_Set exercise 1_. Put the lines of the listing below into a numbered list, starting at the line containing "Click the line Il meglio è alle spalle" and continuing through the end of the listing. Leave out blank lines.

_Text extract_.
July 4, 2014, Washington, DC — In what ways do you consider yourself to be a Grateful American? That’s the question that author and publisher David Bruce Smith is investigating in his new Foundation through The Grateful American™ Series. With the goal of restoring enthusiasm for American history in kids and adults, Smith’s new website, which launched today, is a portal for parents to learn more about the nation’s Founding Fathers, presidential and historic homes, and other fascinating facts.
“Our mission is to make it fun to learn about American history,” says Smith, who borrowed the title for The Grateful American™ Series from his father, developer and philanthropist Robert H. Smith. “My father always referred to himself as a grateful American. He realized that the community and this country have been good to our family, and he wanted to give back. The Grateful American™ Foundation is my way of doing the same.”
A history buff since he was a child, Smith says he’s excited to share his interest with others.
“Educators know history is critical to students learning how to become better citizens by understanding how the country’s political and cultural systems work,” says Smith. “Students need not only recognize leaders like Abraham Lincoln and George Washington, but really understand why they were important to the development of our country. That’s where the great stories are. And that’s how we plan to engage them—by telling the great stories of the real people who built America.”

_The data_.
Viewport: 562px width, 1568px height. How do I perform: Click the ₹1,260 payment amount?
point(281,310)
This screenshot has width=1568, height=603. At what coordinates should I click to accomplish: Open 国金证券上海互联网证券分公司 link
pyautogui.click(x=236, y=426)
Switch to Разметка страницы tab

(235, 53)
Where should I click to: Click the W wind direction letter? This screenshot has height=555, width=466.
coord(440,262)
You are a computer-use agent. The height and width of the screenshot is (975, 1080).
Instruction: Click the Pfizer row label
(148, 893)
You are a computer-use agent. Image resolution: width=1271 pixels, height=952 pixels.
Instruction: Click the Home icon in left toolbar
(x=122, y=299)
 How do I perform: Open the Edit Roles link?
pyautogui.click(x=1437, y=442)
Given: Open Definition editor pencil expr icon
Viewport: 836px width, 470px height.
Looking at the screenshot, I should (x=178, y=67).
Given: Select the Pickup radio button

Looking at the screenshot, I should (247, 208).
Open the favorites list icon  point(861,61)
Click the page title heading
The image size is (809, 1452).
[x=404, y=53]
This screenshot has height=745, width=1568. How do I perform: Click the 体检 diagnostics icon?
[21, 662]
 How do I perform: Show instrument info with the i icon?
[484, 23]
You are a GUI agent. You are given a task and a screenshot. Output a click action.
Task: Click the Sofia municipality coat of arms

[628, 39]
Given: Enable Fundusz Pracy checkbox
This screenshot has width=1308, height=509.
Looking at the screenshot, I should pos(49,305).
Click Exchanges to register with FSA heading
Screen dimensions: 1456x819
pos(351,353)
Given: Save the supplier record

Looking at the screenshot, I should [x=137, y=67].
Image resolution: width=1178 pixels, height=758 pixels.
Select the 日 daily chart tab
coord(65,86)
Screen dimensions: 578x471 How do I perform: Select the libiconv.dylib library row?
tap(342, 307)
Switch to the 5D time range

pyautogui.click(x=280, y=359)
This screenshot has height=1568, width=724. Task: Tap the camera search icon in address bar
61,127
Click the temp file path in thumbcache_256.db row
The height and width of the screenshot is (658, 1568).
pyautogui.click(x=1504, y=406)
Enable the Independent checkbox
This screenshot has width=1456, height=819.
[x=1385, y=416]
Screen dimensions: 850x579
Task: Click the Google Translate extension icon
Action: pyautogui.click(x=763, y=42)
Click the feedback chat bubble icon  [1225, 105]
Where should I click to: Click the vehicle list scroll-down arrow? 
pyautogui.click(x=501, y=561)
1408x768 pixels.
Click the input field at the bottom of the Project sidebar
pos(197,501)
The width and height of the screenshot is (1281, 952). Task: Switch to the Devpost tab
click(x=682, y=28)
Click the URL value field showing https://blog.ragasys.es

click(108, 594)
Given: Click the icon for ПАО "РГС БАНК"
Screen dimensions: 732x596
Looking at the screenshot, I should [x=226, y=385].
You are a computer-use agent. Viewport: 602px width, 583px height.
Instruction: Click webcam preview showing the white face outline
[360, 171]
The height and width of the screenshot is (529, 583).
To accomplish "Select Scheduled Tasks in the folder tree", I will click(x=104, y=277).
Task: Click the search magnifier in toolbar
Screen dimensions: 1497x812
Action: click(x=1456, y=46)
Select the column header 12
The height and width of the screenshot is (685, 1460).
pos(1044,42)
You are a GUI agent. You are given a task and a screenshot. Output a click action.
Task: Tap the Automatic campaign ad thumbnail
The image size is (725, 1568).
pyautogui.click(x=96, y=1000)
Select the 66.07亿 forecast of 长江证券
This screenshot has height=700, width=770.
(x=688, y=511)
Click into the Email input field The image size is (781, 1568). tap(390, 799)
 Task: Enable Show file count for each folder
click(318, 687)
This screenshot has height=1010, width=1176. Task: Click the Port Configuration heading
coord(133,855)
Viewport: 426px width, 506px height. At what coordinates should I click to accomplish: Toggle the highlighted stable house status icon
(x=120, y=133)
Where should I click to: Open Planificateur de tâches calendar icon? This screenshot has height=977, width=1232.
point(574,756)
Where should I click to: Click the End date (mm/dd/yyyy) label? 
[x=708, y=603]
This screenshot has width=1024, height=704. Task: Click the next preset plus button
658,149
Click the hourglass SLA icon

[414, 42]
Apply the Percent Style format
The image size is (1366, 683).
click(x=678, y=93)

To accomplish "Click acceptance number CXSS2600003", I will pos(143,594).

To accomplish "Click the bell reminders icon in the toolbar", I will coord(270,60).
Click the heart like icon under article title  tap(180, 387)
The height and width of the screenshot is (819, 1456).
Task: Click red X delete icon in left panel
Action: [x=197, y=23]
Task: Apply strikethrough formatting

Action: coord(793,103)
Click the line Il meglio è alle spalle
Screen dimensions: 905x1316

_Set exercise 2_. In the Grateful American announcement above, transcribe word for word the passage that opens with the words "July 4, 2014, Washington, DC" and closes with "other fascinating facts.".

_Exercise output 1_.
1. Click the line Il meglio è alle spalle
2. Screen dimensions: 905x1316

_Exercise output 2_.
July 4, 2014, Washington, DC — In what ways do you consider yourself to be a Grateful American? That’s the question that author and publisher David Bruce Smith is investigating in his new Foundation through The Grateful American™ Series. With the goal of restoring enthusiasm for American history in kids and adults, Smith’s new website, which launched today, is a portal for parents to learn more about the nation’s Founding Fathers, presidential and historic homes, and other fascinating facts.